O dia que eu saí do armário (mentindo para minha mãe)

Mironga da Cachimba
Clube da Escrita Afetuosa
3 min readJun 18, 2022

Menti para minha mãe. Que adolescente, ainda mais vivendo a primeira paixão, os hormônios da sexualidade, nunca mentiu? Eu tinha uns 18, 19 anos. Estava na faculdade, no processo de sair do armário. Conheci meu primeiro namorado em um site da internet chamado Superencontros. Ele morava no interior de São Paulo, era mais velho que eu. Adolescentes e primeira paixão, a combinação que tem tudo para dar certo… E errado.

Decidi viajar para ficar com ele no Carnaval. Meu irmão mais velho foi meu cúmplice, sabia o que estava acontecendo. Foi meio que Cinderela: “volte na quarta-feira de cinzas”. À minha mãe, disse que viajaria com uma amiga da faculdade, que também sabia a real. Por um impulso adolescente, optei por ficar até o domingo. Comuniquei minha decisão ao meu irmão, que não concordou e manteve sua fala à la fada madrinha: “volta na quarta-feira, que vai dar problema”. Minha malícia não era desenvolvida e meu plano teve apenas uma falha: esqueci de avisar a “amiga” da minha mudança de planos.
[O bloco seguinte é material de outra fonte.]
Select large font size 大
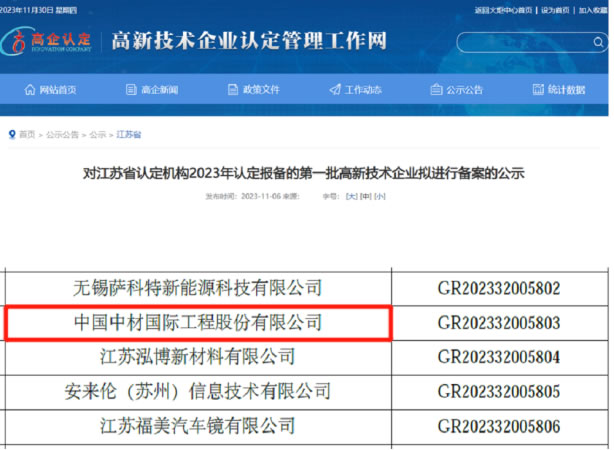This screenshot has width=614, height=450. pyautogui.click(x=351, y=197)
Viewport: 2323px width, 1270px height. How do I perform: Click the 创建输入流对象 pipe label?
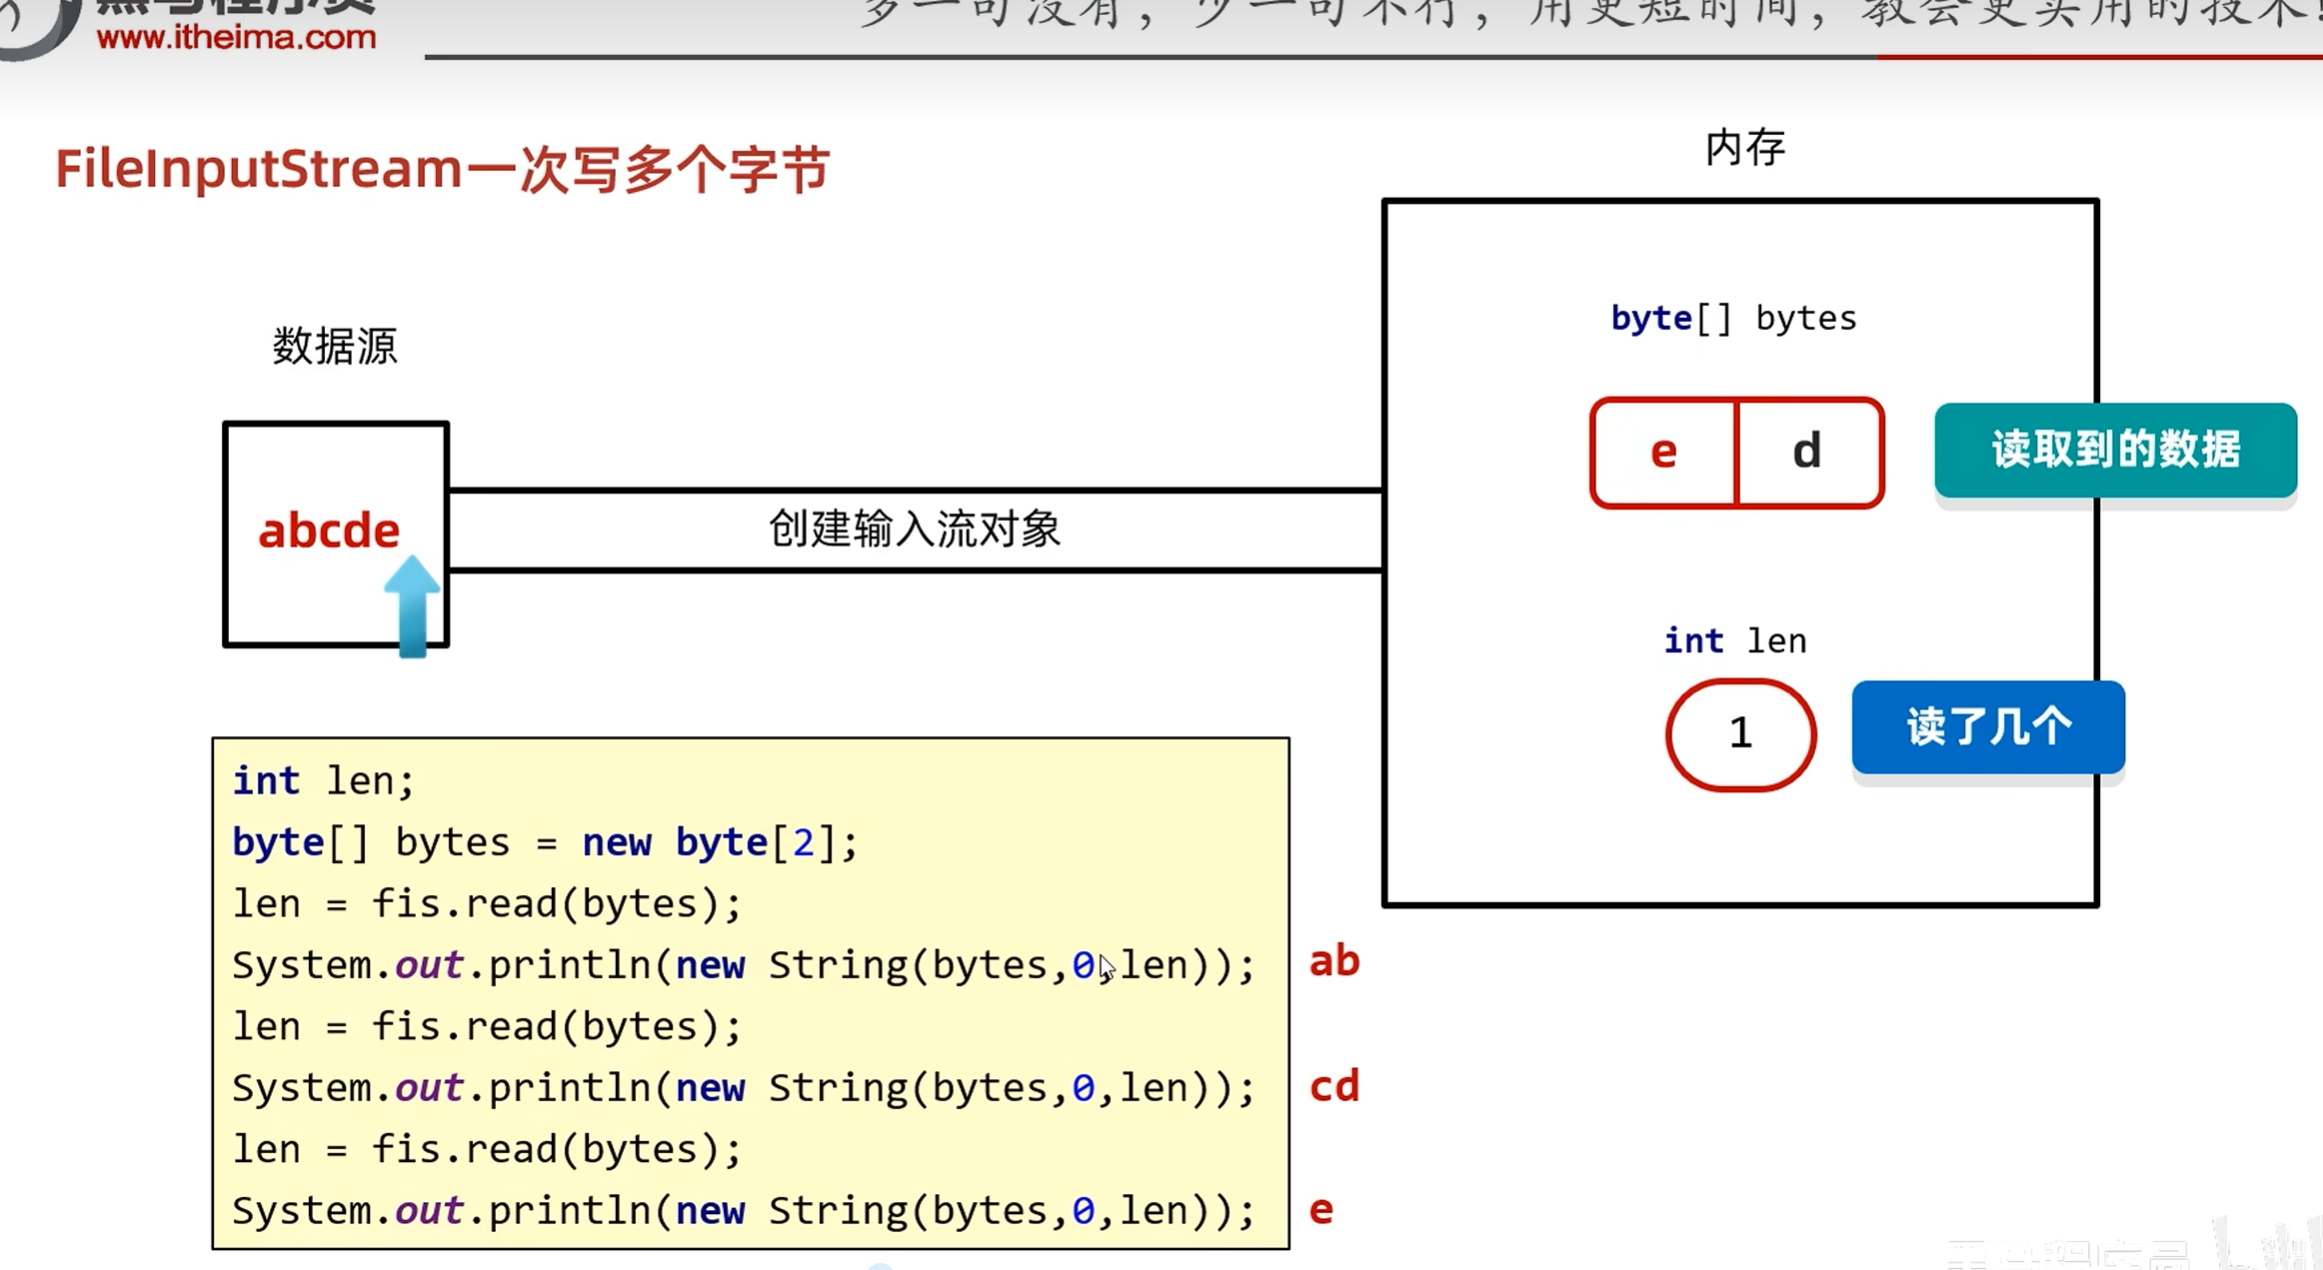[x=913, y=529]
Domingo, revelei as fotos que tinha tirado. Fui para a rodoviária. Entrei no ônibus, feliz por tudo que vivemos, e triste por ir embora e sem saber quando poderíamos nos ver de novo. A noite já havia caído. Daqui a pouco, meu celular toca: Camila chamando. Já entendi na hora o que aconteceu:

Meu, deu ruim aqui
Você ligou em casa
Liguei. Por que você não me avisou? Falei pra sua mãe que tinha voltado mais cedo, por causa do meu avô, que passou mal e que você estava voltando com meu irmão.
Tudo bem. Desculpa, esqueci total de te ligar.
Me manda notícias!

Daqui a pouco, novamente o celular: Mãe chamando
Sua amiguinha já deve ter ligado para inventar a mentira que vocês vão me contar.
Ué, mãe, não quis te preocupar.
Em casa a gente conversa — um clássico das mães.

Por fim, Irmão chamando
Eu falei pra você que ia dar merda!
Ué, eu quis aproveitar mais!
Agora vai sobrar pra mim! Se vira pra voltar pra casa!
Tá bom

Eu estava tão feliz que liguei um foda-se a tudo. Cheguei na rodoviária do Tietê, peguei o metrô para a Vila Mariana e dali pegaria o ônibus. Meu irmão me liga de novo:
Onde você está?
Chegando na Vila Mariana
Me espera que vou te buscar.

Discutimos o caminho todo, sobre contar ou não para minha mãe a verdade. Eu queria contar e acabar com a farsa. Ele era totalmente contra. Chegamos em casa. Minha mãe, com a tromba maior que a de um elefante. Ignorei qualquer mau humor dela ou o quebra-pau no carro com meu irmão. Desfiz a mala, mantendo meu estado apaixonado e feliz, relembrando os bons momentos. Arrumei as fotos que tinha revelado antes de vir embora no álbum e uma que estávamos nos beijando não estava ali.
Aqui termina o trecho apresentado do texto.